JR秋葉原駅近くにある「ゲーマーズ」は、そんなオタク、萌えファンをターゲットにした店だ。

8階建ての店舗に並べられているのは、萌え系のアニメキャラのグッズ。フィギュアやコミック、ゲーム、DVDなど「キャラクターものなら、大概のものは手に入る」と同店を運営するブロッコリーの中田知宏さんは胸を張る。夏休みともあって、店は男子中高生たちで大にぎわいだ。

最近のヒットキャラクターは「涼宮ハルヒ」。「今年4月にアニメ化され、関連商品は爆発的な売れ行き」と中田さんは説明する。

ブロッコリーは平成6年創業した。「日本から世界に発信できるものを」と木谷高明会長が大手証券会社を脱サラし、同人誌を販売したり、ダンスパーティーのイベント企画を展開した。その後、池袋に「ゲーマーズ」を出店したのを皮切りに現在、19店舗を展開、上場も果たした。創業当初、数千万円程度だった売上高は、現在80億円にまで成長した。

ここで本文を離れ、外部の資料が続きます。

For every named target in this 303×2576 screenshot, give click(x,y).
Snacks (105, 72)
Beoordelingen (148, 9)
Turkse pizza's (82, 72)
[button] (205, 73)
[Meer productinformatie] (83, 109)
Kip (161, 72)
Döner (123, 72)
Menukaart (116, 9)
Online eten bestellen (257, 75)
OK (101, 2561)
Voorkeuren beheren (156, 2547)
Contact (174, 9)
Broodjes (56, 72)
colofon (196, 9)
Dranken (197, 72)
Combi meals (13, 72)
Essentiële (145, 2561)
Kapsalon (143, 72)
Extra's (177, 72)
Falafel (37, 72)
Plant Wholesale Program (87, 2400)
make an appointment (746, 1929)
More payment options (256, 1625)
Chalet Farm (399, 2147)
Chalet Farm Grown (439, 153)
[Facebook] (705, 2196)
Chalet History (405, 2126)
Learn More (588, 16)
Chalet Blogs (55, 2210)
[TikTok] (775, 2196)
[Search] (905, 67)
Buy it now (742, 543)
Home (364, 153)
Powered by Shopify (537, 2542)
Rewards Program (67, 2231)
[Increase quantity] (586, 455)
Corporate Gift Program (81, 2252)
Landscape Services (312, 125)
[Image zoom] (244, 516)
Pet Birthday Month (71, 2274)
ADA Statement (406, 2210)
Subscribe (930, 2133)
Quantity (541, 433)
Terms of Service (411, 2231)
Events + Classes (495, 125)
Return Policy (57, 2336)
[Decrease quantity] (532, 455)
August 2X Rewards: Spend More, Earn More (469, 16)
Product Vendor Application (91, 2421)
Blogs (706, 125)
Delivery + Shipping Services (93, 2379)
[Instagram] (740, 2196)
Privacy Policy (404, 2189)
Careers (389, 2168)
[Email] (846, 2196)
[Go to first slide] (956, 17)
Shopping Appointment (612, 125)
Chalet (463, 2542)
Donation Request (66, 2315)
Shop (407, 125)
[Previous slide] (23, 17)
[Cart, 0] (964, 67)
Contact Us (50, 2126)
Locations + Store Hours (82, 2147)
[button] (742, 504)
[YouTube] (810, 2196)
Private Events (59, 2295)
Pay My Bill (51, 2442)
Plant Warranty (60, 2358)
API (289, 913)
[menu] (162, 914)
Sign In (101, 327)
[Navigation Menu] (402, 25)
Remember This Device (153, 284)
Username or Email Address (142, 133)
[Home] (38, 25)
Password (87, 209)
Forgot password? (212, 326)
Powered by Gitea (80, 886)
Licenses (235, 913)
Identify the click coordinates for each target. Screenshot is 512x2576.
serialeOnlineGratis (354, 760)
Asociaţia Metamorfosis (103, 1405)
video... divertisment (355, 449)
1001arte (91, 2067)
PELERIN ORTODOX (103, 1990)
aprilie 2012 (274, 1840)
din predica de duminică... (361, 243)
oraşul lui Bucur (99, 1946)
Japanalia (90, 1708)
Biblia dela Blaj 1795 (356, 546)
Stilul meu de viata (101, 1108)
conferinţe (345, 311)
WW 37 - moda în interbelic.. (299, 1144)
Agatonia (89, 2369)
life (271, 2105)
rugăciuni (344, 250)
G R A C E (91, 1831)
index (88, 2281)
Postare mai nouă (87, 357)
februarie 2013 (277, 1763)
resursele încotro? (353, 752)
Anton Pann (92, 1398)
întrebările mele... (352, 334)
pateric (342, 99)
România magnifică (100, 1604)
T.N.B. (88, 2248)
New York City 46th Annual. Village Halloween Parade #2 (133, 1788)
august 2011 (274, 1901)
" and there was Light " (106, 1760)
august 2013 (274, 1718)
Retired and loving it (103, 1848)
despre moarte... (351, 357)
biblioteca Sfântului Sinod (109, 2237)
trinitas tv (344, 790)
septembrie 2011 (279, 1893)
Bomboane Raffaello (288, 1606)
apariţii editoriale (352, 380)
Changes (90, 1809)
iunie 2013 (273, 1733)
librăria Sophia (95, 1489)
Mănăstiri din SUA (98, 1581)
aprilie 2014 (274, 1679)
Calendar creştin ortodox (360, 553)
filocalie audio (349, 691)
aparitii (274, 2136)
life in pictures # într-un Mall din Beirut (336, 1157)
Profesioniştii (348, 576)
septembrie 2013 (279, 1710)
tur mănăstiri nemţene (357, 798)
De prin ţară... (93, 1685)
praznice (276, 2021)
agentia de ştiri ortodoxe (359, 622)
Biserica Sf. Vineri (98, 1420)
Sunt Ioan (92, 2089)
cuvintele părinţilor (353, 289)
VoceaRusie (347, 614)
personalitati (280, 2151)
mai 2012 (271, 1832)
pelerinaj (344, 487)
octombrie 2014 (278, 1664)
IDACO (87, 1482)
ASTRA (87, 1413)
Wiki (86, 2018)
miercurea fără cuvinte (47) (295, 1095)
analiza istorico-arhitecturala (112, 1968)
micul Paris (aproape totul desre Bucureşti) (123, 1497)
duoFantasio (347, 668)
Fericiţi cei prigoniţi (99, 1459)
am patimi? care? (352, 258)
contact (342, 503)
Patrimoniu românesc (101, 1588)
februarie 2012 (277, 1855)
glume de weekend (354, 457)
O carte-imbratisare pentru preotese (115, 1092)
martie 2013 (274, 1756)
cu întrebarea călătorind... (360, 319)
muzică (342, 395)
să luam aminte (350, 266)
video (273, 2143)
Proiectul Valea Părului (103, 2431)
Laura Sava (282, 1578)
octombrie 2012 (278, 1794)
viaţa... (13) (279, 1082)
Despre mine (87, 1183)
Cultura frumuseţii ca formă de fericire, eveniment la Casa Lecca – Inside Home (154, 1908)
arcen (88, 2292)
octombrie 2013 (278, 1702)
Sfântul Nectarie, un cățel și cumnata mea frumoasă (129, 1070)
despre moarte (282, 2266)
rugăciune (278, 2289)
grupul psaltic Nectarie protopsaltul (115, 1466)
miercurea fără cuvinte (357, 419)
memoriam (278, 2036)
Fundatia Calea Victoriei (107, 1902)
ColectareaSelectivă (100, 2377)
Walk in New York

「最近は欧米や韓国、台湾など海外からの来店者も多く、世界的な広がりを感じさせる」と木谷会長。「メード喫茶」の先駆けとなったイベントを展開するなど「萌え」「オタク」ビジネスの先導役を果たしてきたが、「萌え」市場の広がりには、「若者たちの現実を回避しようとする心理もみえ、ちょっと心配な面もある」とも語る。

野村総合研究所は昨年、「全国にオタクは172万人、市場規模は4110億円」とする調査結果を公表した。デジタルカメラ(約2500億円)とDVDレコーダー(約1500億円)の合計に匹敵する市場規模。1人あたり年間で平均10万〜30万円強を趣味に支出しているとみている。

調査を担当した北林謙主任コンサルタントが注目したのは、規模よりもオタク以外の人への影響力だ。「実はオタクの周辺にこそ企業にとっておいしい有望な市場が広がっている。オタクは企業が気づかないような商品の使い方を編み出し、新市場をつくってくれる」

さまざまな分野でこだわりや探求心を持ったオタクたちがインターネットなどを通じて情報交換し、楽しむためのノウハウを洗練させ、蓄積している。これまで水面下に潜んでいた「オタク」の世界には、商品開発のヒントが無尽蔵に隠れているのかもしれない。